A unica coisa que eles não aceitavam deixar passar por cima era os testes, o pessoal de QA tinha que cumprir os testes, poderiam atrasar os releases, mas nunca deixavam os testes de lado.

A diferença ali era que a empresa desenvolvia para ela mesma, e sabia que um sistema falho iria custar muito caro, ainda mais no ambiente 24x7 que eles tinham.

PV disse...

Não acredito que o problema do modelo matemático seja utopia ou o custo, afinal, o pessoal ficar patinando três meses em cima de um problema titica custa o mesmo preço que fazer uma modelagem matemática o problema. O grande problema é que o pessoal do mercado hoje não seria capaz de fazer tal tipo análise. Hoje ensina-se análise de sistemas como ensina-se administração, o que é adequado para gerentes, mas não para arquiteto de sistema.

Um engenheiro que constrói um prédio tem toda uma base matemática para fazer o que durante muitos anos foi feito na base do "acho que tá bom". Hoje software na média é feito na base do "acho que tá bom", apoiado por uma metodologia. Daí pra coisa ferrar e estourar prazo são dois toques.

Pega mesmo um curso como Ciência da Computação, que é de todos o mais matemático. Mesmo ali o aluno não sai com uma base matemática boa da coisa. Daí fica fácil dizer que modelagem do ponto de vista matemático é utópico, claro, ninguém ia saber fazer!
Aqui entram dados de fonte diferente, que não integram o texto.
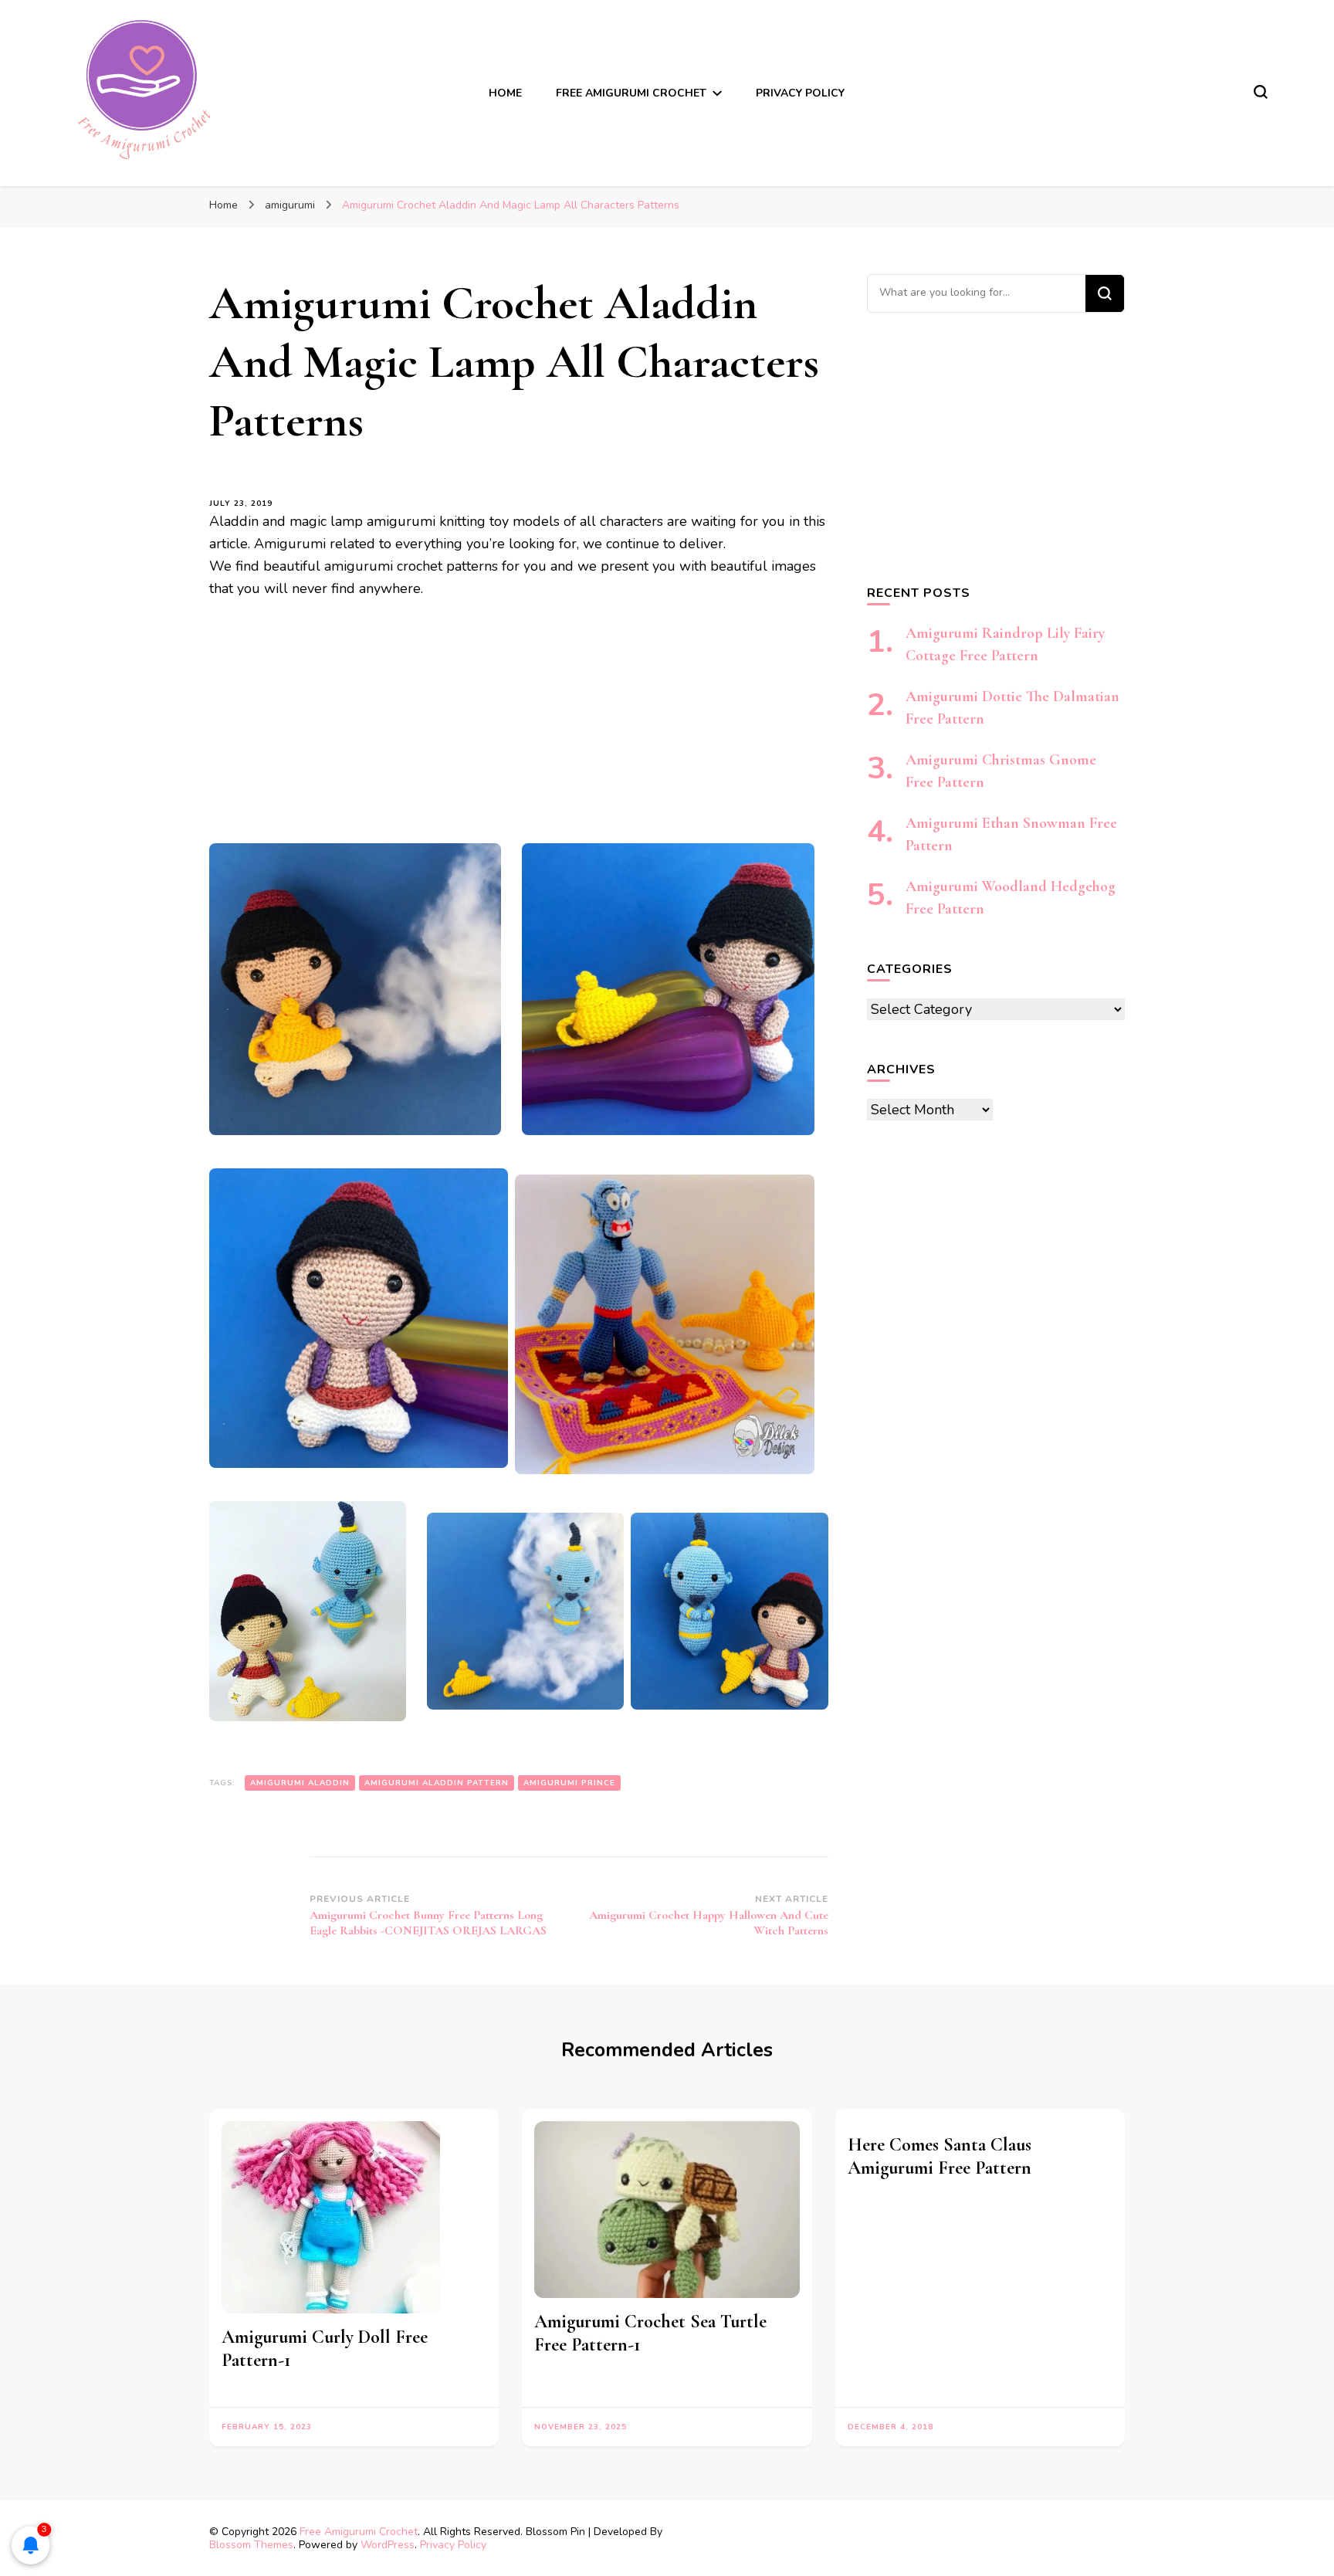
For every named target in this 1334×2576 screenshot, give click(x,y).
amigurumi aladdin (300, 1783)
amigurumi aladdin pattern (436, 1783)
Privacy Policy (800, 93)
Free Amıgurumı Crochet (631, 93)
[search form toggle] (1261, 92)
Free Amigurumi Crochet (359, 2531)
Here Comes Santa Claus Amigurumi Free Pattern (939, 2156)
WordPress (388, 2544)
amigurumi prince (569, 1783)
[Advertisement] (519, 729)
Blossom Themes (251, 2544)
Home (505, 93)
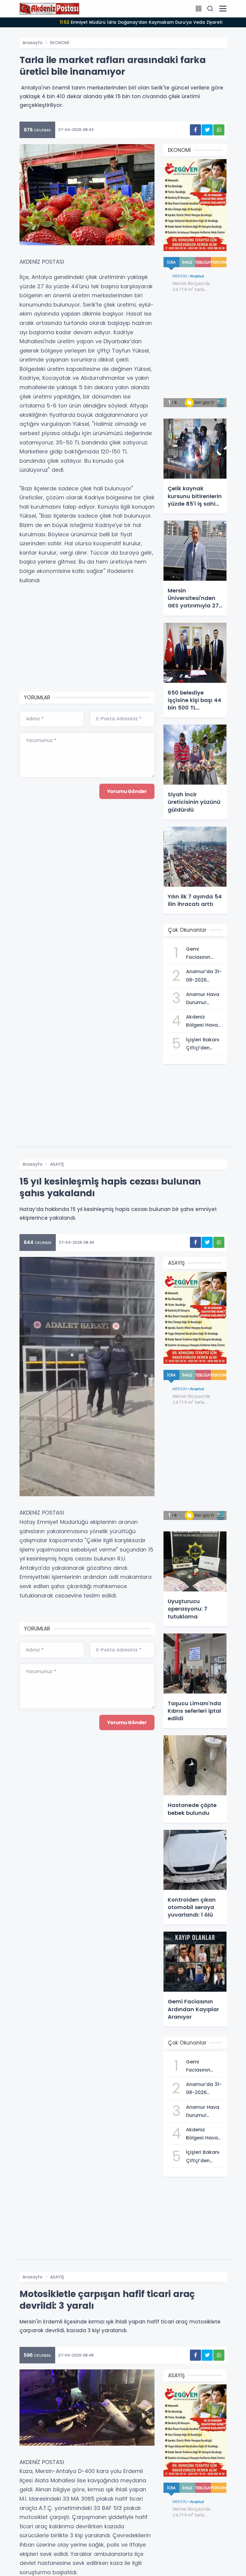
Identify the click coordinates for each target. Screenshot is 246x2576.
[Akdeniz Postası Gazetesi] (50, 8)
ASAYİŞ (57, 1164)
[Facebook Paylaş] (195, 129)
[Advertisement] (87, 639)
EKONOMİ (59, 43)
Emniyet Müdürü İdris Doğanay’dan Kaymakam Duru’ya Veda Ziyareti (141, 22)
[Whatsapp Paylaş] (218, 129)
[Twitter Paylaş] (207, 129)
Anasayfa (32, 43)
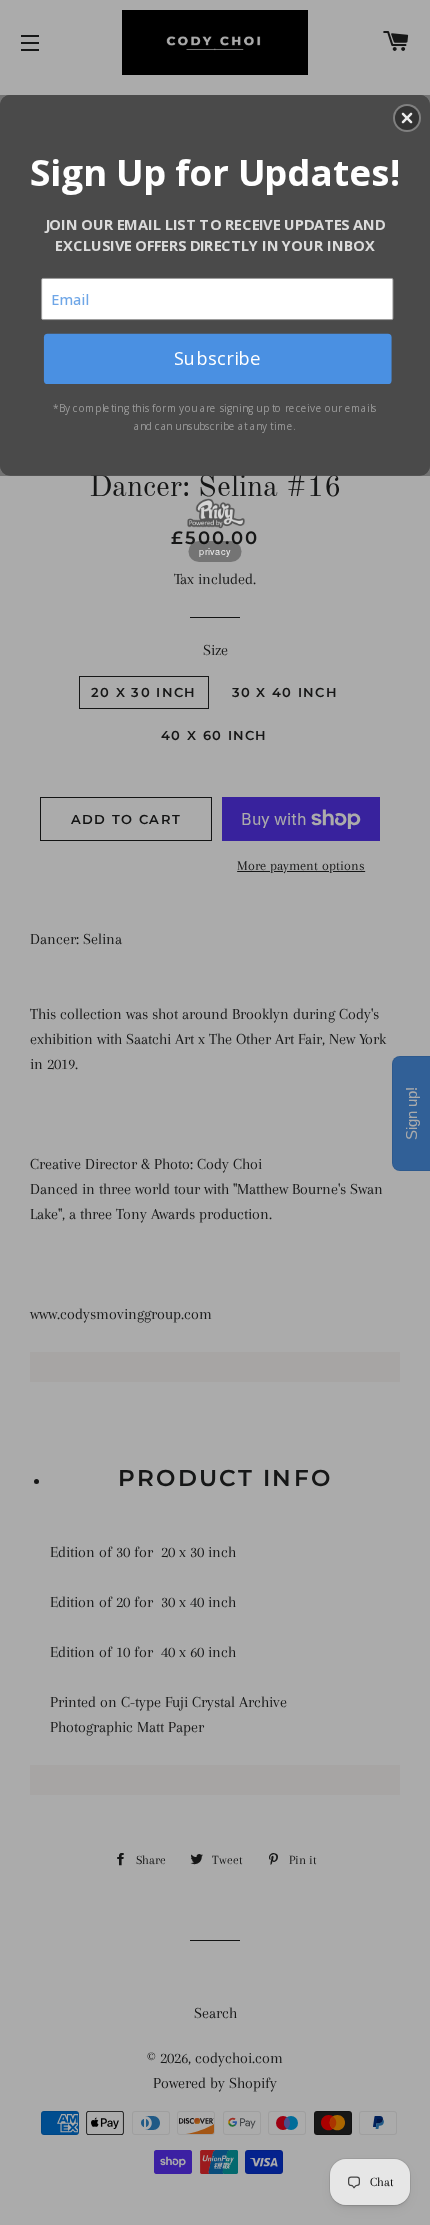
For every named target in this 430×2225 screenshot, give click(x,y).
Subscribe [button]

Joga um livro do Knuth na mão de qualquer gerente de desenvolvimento hoje só pra ver a cara de susto dele :).

Piovezan disse...

*suspiro* Uma hora a modelagem matemática vai ser tendência, só falta o povo ver as vantagens, aí todos vão descobrir e adotar, aguarde :)

PV disse...

Faço minhas suas palavras. Aí eu vou poder ensinar o problema de parada da máquina de Turing sem o pessoal ficar de cabelos em pé :P.